(TASK PROMPT) Copy out exactly the stretch below, from the line with "This screenshot has width=472, height=407." through the line with "Screen dimensions: 909x508", both included; the pictures stay out.

(EXTRACTED ENTRIES)
════════

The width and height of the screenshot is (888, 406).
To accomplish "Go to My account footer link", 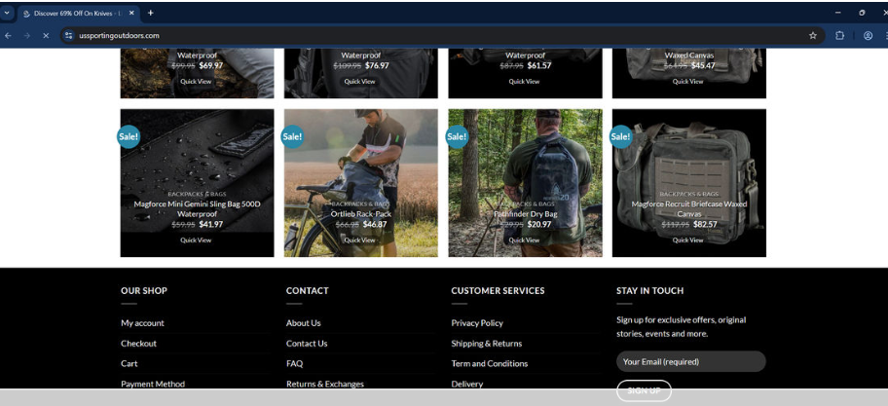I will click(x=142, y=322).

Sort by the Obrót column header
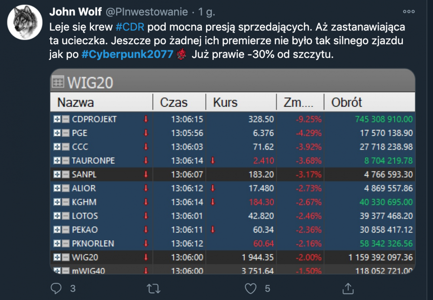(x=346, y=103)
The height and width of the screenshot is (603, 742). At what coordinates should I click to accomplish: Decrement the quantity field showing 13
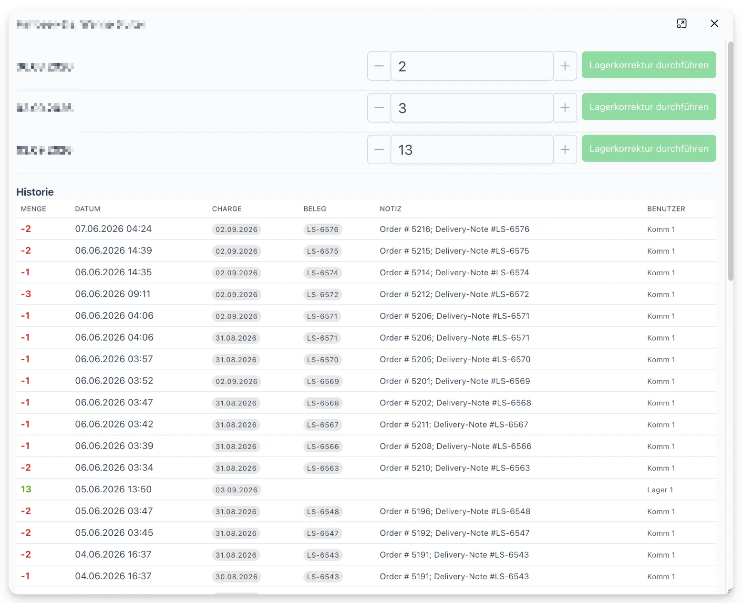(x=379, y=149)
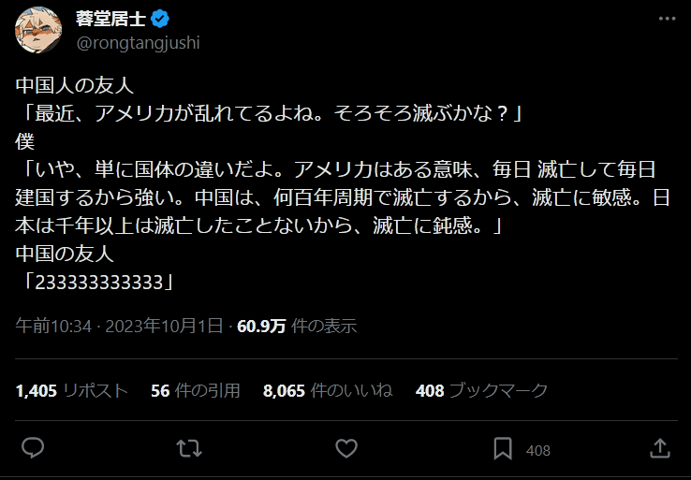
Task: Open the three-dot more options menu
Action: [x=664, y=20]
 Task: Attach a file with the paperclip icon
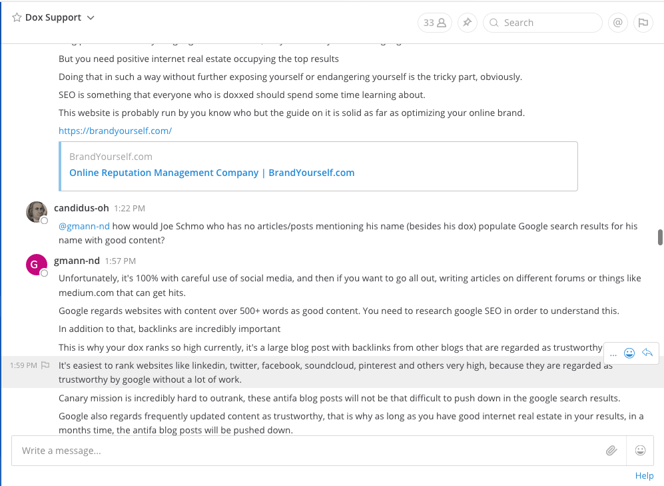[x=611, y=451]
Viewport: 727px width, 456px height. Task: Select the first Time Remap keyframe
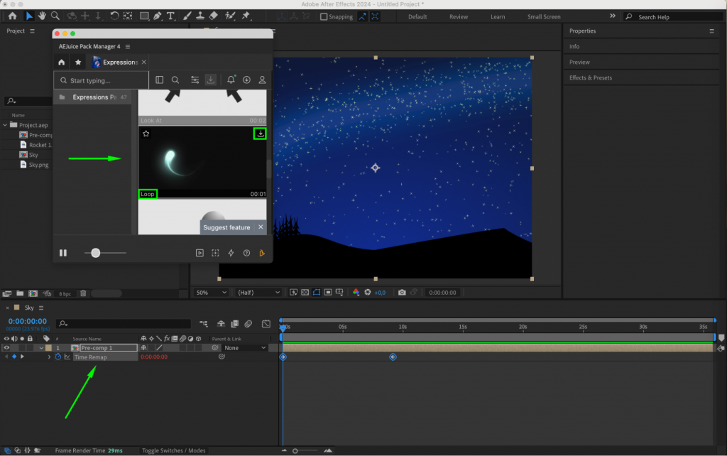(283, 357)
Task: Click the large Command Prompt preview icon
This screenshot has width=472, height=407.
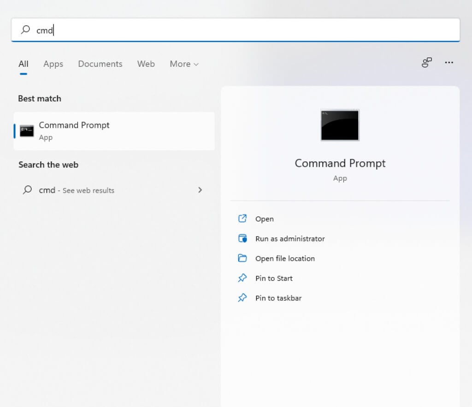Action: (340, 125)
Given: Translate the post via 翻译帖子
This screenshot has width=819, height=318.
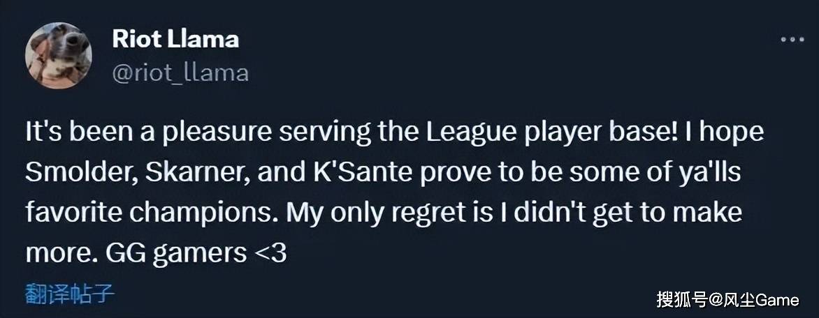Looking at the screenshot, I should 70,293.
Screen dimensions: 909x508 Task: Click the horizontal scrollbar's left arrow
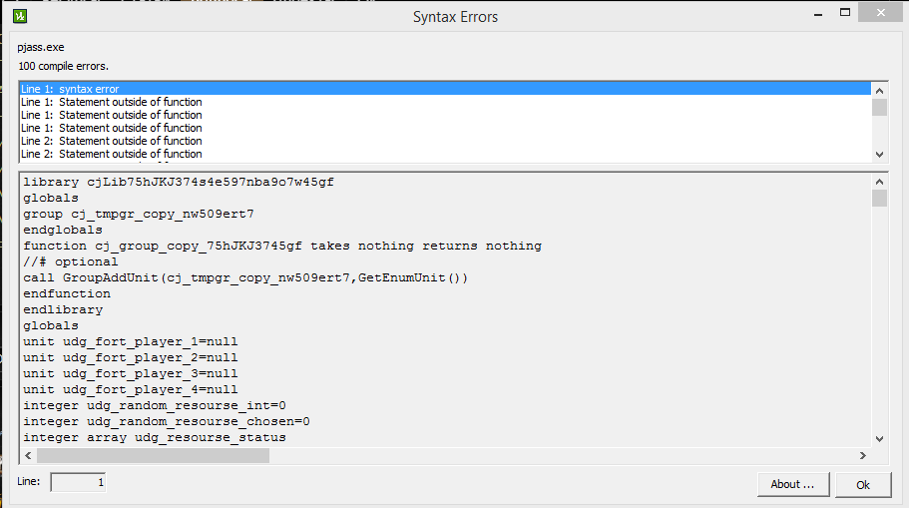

════════

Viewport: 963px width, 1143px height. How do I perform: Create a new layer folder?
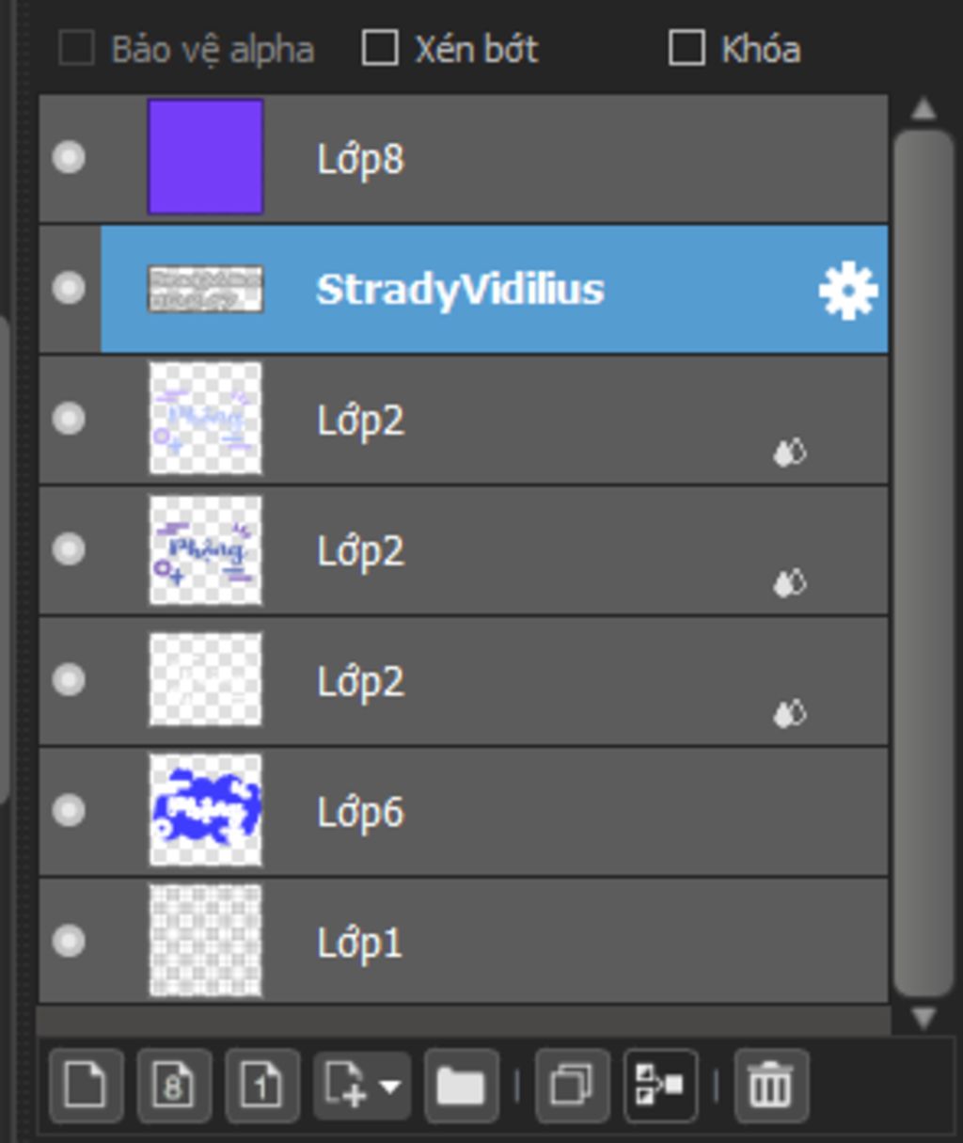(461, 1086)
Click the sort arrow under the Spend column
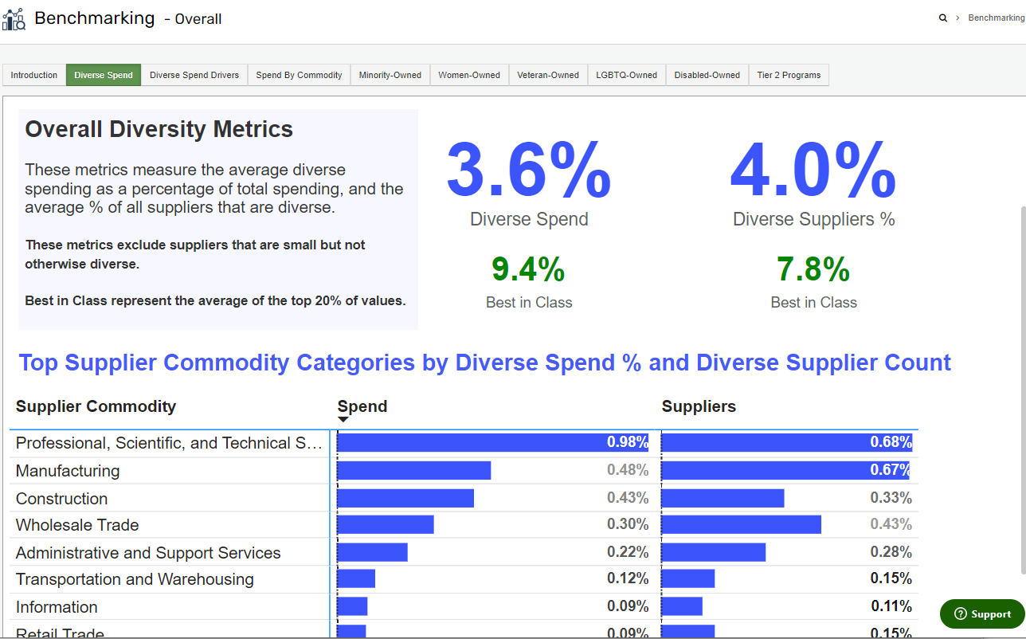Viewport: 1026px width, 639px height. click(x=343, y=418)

════════

(WRITTEN SOLUTION)
This screenshot has width=472, height=407.
Action: (340, 125)
Given: Translate the post via 翻译帖子
This screenshot has width=819, height=318.
Looking at the screenshot, I should 70,293.
Screen dimensions: 909x508 Task: Click the horizontal scrollbar's left arrow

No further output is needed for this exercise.